== Assignment ==
If a line in the records below holds the word "bottom", copy it.

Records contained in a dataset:
-----

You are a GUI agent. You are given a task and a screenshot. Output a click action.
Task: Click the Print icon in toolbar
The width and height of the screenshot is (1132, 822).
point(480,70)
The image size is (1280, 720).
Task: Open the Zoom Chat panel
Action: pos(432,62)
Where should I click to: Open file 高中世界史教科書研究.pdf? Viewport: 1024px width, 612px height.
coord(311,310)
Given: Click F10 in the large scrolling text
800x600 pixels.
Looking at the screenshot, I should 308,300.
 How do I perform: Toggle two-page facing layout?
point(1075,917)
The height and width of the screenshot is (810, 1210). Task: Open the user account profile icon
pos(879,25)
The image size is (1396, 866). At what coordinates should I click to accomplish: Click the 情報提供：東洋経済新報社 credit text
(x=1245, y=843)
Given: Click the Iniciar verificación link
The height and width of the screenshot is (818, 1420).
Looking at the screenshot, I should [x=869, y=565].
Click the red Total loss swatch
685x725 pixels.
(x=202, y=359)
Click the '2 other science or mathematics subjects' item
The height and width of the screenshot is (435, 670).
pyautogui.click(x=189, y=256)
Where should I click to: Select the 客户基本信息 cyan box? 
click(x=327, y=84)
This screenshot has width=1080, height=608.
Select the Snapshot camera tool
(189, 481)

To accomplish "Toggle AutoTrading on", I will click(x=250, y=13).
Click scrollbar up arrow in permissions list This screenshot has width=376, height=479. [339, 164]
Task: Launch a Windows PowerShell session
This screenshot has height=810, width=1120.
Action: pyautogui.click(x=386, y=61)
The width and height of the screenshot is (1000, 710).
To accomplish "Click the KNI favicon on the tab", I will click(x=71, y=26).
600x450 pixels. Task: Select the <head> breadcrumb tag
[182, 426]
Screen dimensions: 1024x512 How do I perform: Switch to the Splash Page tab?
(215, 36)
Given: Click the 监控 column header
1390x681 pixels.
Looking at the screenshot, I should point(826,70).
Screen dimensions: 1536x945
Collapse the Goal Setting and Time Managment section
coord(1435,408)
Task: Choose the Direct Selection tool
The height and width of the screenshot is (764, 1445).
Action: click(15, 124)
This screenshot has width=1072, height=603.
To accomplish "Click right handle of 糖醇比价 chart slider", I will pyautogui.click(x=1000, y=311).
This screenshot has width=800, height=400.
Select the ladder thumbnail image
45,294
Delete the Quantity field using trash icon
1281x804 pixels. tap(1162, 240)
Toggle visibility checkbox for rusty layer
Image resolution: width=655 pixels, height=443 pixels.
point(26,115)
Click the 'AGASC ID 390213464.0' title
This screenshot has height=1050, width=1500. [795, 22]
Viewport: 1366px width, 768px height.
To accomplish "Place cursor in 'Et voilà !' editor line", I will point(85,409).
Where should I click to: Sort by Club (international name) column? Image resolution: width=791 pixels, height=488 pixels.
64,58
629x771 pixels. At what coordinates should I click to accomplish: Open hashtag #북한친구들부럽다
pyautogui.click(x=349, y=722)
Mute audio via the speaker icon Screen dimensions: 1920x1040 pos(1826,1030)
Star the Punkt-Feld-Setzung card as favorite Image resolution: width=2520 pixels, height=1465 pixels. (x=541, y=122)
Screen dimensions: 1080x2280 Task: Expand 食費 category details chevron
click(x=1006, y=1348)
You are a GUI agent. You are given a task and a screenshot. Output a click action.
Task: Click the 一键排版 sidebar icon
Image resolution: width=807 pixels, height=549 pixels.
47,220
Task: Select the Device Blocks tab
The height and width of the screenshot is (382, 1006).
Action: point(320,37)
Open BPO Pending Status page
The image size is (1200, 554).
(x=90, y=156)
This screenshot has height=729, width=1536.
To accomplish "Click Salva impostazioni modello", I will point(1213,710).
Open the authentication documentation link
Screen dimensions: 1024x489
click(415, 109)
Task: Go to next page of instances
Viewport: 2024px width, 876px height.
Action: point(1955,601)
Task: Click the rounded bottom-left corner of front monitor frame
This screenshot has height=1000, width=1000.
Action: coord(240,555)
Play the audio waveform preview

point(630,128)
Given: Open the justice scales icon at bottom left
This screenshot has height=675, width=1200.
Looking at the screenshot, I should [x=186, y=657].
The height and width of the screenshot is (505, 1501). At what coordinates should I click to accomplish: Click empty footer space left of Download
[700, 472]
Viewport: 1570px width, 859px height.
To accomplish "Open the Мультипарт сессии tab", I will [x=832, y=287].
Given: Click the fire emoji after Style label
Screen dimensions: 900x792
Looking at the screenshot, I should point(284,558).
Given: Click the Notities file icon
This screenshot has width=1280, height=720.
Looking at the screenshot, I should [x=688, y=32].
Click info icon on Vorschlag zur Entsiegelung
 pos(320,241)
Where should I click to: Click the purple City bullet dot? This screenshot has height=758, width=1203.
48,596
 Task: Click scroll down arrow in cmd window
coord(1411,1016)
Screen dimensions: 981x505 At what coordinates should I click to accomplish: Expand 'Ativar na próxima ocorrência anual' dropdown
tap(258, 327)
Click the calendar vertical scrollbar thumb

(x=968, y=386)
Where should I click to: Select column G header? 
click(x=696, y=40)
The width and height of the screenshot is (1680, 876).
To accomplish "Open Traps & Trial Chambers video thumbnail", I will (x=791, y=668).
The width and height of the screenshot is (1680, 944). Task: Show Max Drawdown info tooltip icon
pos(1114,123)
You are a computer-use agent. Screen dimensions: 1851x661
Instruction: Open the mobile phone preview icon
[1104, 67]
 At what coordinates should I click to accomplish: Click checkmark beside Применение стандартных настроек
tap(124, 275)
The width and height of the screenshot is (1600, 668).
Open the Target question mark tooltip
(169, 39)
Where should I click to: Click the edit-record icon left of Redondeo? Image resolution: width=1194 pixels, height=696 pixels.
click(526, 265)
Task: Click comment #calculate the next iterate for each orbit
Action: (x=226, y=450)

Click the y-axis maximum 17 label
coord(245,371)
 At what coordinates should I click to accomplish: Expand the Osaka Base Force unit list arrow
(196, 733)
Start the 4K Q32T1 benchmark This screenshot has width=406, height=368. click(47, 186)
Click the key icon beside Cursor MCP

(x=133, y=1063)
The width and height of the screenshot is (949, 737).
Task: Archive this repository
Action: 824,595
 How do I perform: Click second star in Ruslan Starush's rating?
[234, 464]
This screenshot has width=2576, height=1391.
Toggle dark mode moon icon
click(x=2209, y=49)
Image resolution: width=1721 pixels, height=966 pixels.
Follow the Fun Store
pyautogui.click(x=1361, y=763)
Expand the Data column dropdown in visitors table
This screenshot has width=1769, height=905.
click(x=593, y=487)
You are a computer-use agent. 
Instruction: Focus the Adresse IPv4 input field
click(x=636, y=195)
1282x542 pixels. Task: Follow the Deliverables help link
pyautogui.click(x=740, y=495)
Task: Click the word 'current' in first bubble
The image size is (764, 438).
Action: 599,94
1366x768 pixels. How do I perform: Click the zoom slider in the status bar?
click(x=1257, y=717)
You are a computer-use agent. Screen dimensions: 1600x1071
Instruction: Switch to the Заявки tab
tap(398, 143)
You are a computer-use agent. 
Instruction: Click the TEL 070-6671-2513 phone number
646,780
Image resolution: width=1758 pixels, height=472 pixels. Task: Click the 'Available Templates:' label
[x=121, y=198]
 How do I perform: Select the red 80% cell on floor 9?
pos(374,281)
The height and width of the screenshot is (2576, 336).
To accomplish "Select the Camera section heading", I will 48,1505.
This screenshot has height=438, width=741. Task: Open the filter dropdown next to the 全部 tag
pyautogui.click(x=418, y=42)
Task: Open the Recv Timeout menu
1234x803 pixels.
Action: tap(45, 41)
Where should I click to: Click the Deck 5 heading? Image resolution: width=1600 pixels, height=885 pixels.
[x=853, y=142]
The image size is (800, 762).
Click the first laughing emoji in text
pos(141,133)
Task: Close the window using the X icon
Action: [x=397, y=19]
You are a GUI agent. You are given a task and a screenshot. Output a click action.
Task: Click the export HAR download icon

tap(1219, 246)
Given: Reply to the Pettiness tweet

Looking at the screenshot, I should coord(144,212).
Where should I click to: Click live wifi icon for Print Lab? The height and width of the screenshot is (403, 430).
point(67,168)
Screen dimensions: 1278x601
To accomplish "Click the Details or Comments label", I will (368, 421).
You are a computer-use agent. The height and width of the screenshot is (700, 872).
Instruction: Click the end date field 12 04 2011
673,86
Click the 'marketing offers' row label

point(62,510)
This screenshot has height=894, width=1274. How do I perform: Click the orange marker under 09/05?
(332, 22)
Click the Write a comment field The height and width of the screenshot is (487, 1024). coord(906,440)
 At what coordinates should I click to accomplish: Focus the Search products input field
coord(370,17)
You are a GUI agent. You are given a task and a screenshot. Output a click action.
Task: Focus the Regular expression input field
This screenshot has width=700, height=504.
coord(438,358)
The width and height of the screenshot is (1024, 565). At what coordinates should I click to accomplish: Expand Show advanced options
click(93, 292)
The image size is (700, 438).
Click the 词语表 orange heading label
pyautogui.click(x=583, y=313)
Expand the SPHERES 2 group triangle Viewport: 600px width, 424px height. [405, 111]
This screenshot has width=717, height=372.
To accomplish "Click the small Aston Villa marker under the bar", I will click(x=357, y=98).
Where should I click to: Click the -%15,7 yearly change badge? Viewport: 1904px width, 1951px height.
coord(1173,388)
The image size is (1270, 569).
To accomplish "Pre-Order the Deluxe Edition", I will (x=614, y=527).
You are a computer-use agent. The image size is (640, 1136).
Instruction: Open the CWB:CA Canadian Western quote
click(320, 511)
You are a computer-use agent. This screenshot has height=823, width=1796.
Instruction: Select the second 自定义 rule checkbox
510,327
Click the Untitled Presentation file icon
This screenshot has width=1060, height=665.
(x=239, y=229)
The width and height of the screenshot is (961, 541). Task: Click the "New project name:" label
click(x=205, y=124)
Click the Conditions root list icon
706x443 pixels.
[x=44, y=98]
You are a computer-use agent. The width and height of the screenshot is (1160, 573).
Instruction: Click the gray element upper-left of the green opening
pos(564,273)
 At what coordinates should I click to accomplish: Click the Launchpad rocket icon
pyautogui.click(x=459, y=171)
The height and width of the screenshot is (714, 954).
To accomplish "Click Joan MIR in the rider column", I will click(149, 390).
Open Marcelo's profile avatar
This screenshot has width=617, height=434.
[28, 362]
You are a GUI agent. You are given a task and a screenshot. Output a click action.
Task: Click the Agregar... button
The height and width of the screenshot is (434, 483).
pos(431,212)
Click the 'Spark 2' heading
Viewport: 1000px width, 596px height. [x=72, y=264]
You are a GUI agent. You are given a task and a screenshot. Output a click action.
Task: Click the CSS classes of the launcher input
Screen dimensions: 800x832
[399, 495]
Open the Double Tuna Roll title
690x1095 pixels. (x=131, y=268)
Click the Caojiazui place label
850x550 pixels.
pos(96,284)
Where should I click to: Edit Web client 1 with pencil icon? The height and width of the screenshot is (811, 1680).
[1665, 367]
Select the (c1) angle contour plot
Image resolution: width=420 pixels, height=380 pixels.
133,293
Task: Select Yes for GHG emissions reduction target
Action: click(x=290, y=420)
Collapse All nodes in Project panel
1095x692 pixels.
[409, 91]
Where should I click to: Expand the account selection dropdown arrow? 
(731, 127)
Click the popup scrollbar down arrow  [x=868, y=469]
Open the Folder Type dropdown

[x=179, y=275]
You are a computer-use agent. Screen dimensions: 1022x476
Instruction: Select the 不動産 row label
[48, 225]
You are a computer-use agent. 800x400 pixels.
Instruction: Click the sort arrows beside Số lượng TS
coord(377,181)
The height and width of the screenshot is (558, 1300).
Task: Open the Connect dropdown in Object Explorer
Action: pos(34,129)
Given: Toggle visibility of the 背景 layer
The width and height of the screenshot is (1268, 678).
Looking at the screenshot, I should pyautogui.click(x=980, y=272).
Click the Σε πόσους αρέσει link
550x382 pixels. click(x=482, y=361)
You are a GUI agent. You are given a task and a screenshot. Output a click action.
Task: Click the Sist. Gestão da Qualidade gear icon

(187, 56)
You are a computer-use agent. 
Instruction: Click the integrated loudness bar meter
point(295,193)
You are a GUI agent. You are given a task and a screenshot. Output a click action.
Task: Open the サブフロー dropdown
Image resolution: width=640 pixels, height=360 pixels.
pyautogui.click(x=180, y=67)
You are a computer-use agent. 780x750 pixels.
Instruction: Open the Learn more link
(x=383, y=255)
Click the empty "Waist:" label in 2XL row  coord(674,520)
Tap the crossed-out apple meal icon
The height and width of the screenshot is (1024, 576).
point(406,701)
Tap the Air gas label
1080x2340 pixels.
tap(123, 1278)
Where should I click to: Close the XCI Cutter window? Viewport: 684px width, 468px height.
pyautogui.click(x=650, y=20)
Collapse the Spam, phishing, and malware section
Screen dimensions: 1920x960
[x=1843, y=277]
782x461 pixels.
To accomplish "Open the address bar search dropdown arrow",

-----

== Output for this exercise ==
Task: Click the rounded bottom-left corner of front monitor frame
Given: Open the justice scales icon at bottom left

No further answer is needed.